Les petites banques d’affaires perdent l'eldorado des fusions-acquisitions

Non seulement le marché du conseil en fusions et acquisitions de PME ralentit, mais il devient en outre très concurrentiel, les grandes banques investissant le pré carré des "boutiques."
Christine Lejoux
Les fusions et acquisitions de " mid-caps" ont reculé de 1,3% en France, en 2013, à 24,4 milliards d'euros, selon Thomson Reuters. REUTERS.

L'eldorado du conseil en fusions et acquisitions de PME n'en est plus un.

"Notre métier traverse une crise grave, il est devenu très concurrentiel, sachant que de très grandes banques investissent désormais le segment du mid-market [entreprises de taille moyenne ; Ndlr]",

constate Dominique Auburtin, PDG de la banque d'affaires Financière de Courcelles. C'est la rançon du succès : Parce qu'il a longtemps fait figure de poche de résistance sur un marché des M&A (mergers and acquisitions) globalement déprimé - grâce aux quelque 4.000 PME familiales à transmettre chaque année en France, ainsi qu'à des financements relativement aisés à trouver -, le segment des fusions et acquisitions de petites et moyennes entreprises suscite depuis quelques années les convoitises des grandes banques d'affaires, que la crise a privé des "méga-deals" qui étaient leur pain quotidien.

 Pourtant,

"nous faisons du conseil pur, nous ne prêtons pas d'argent et, en conséquence, nous pouvons guider nos clients vers différentes options de financement, sans risque de conflits d'intérêt pour eux",

plaide Christiane Marcellier, directeur général délégué de Financière de Courcelles. Cet argument de l'indépendance et, donc, de l'objectivité des conseils, peut valoir face à des banques comme BNP Paribas et la Société générale, qui exercent tout à la fois le métier de conseiller en fusions et acquisitions et celui de financeur de ces mêmes opérations. Il n'est en revanche pas opposable à des établissements comme Rothschild et Lazard, archétypes des "boutiques" indépendantes, uniquement spécialisées dans le conseil en M&A.

 Les fusions et acquisitions de " mid-caps" ont reculé de 1,3% en France, en 2013

 De fait, c'est Rothschild qui s'arroge la première place du marché français du conseil aux « mid-caps », dont les valeurs d'entreprise oscillent entre 50 et 500 millions de dollars, d'après le classement élaboré par Thomson Reuters au titre de 2013. Et ce, loin devant DC Advisory, Leonardo, Financière Cambon et autres "boutiques" spécialisées dans le conseil en fusions et acquisitions de PME. Lesquelles sont également confrontées à la concurrence croissante de grands cabinets d'audit comme Deloitte, KPMG, Ernst & Young ou PricewatehouseCoopers, qui ont vu dans le conseil en fusions et acquisitions de PME un moyen de contrebalancer le tassement des revenus issus de leur métier de base.

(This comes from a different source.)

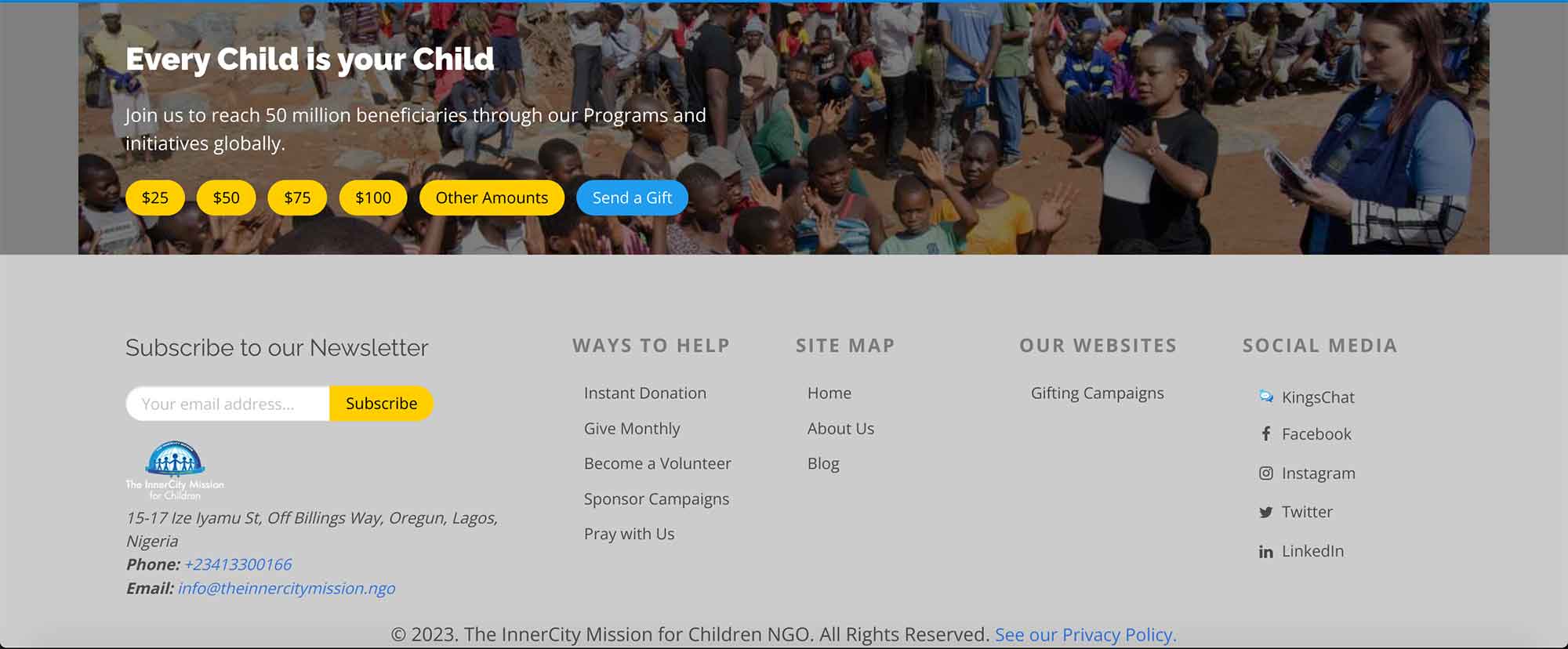Click the yellow Subscribe button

 Une exacerbation de la concurrence d'autant plus problématique que le marché ralentit. L'an dernier, les fusions et acquisitions de "mid-caps" ont reculé de 1,3% en France, à 24,4 milliards d'euros, et elles ont chuté de 10,7%, à moins de 3 milliards d'euros, sur le segment des "small caps", selon Thomson Reuters. "En 2013, les incertitudes liées à la fiscalité ont ralenti le marché français des fusions et acquisitions, notamment sur le segment du mid-market", explique Christiane Marcellier.

 Les incertitudes fiscales conduisent les PME à reporter leurs projets de cessions

 La faute au projet d'alourdissement de la taxation des plus-values de cession de valeurs mobilières, annoncé par le gouvernement en septembre 2012. Ou encore aux velléités de taxer l'excédent brut d'exploitation des entreprises, apparues en septembre dernier. Certes, le gouvernement a fait machine arrière sur ces deux points mais, ne s'estimant plus à l'abri d'une innovation fiscale, nombre de patrons de start-up et de chefs d'entreprises familiales ont reporte sine die leurs projets de cessions.

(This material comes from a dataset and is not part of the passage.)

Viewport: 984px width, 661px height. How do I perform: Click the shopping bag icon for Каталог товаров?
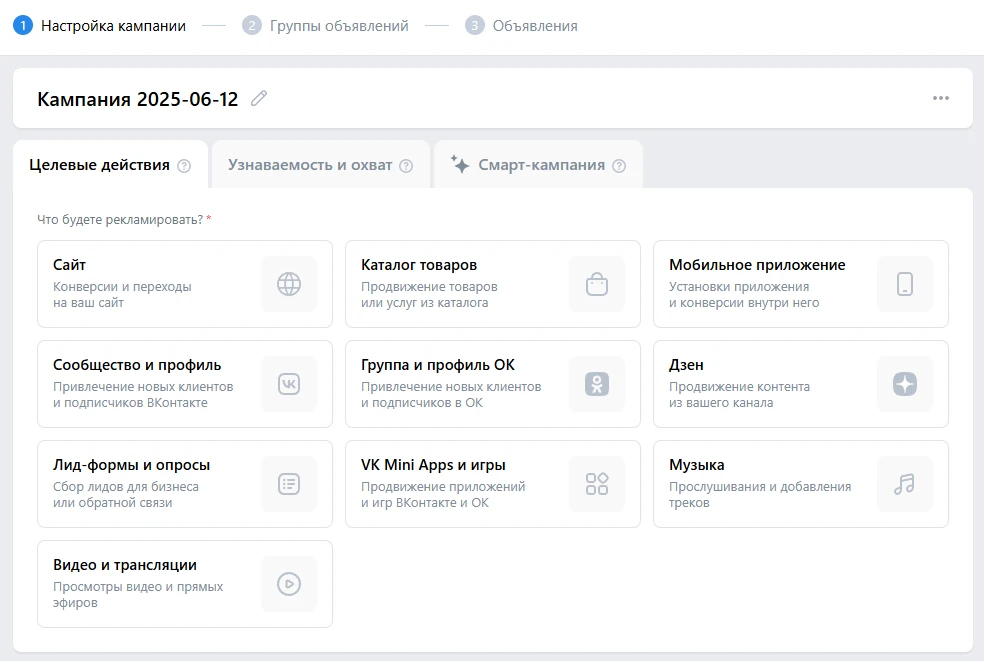[x=597, y=284]
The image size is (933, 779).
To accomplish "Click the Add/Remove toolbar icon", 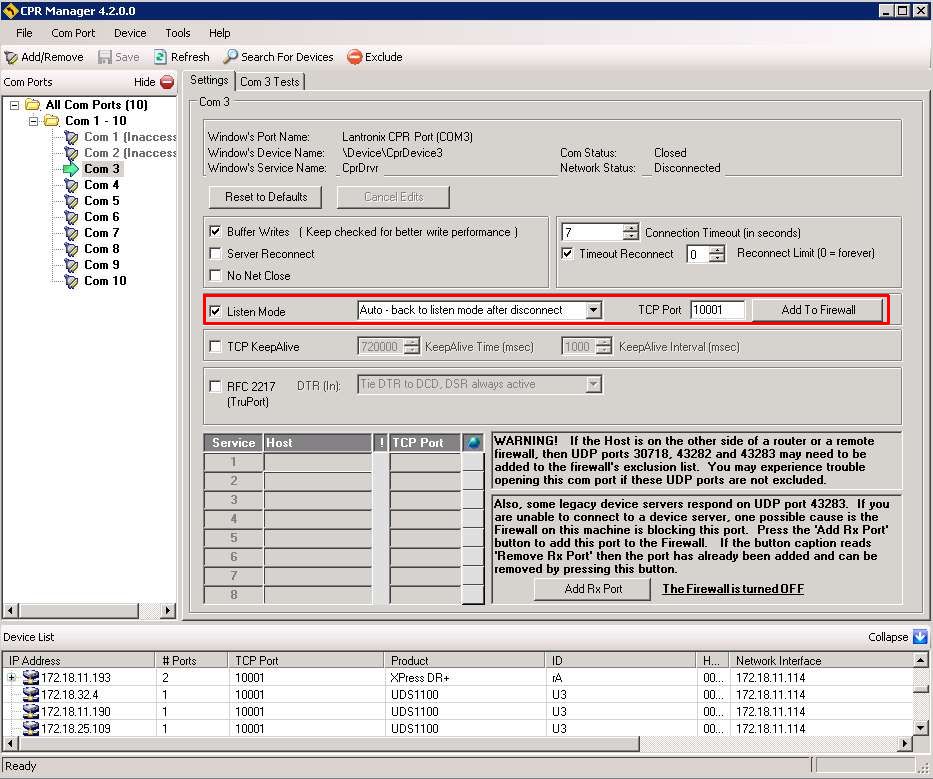I will tap(12, 57).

 Un blocage supplémentaire dont le marché du conseil en fusions et acquisitions de PME n'avait vraiment pas besoin, compte tenu des incertitudes déjà présentes sur le front macro-économique. "Aujourd'hui, les PME et les ETI continuent à manquer de visibilité sur leur activité, de confiance dans l'avenir, ce qui les pousse à s'abstenir de procéder à des opérations de croissance externe ou à vendre des actifs. Conséquence, nous travaillons sur un nombre très important de dossiers, mais il est plus compliqué de les faire aboutir", déplore Christiane Marcellier. Or les banquiers d'affaires ne sont payés que si les opérations sont finalisées.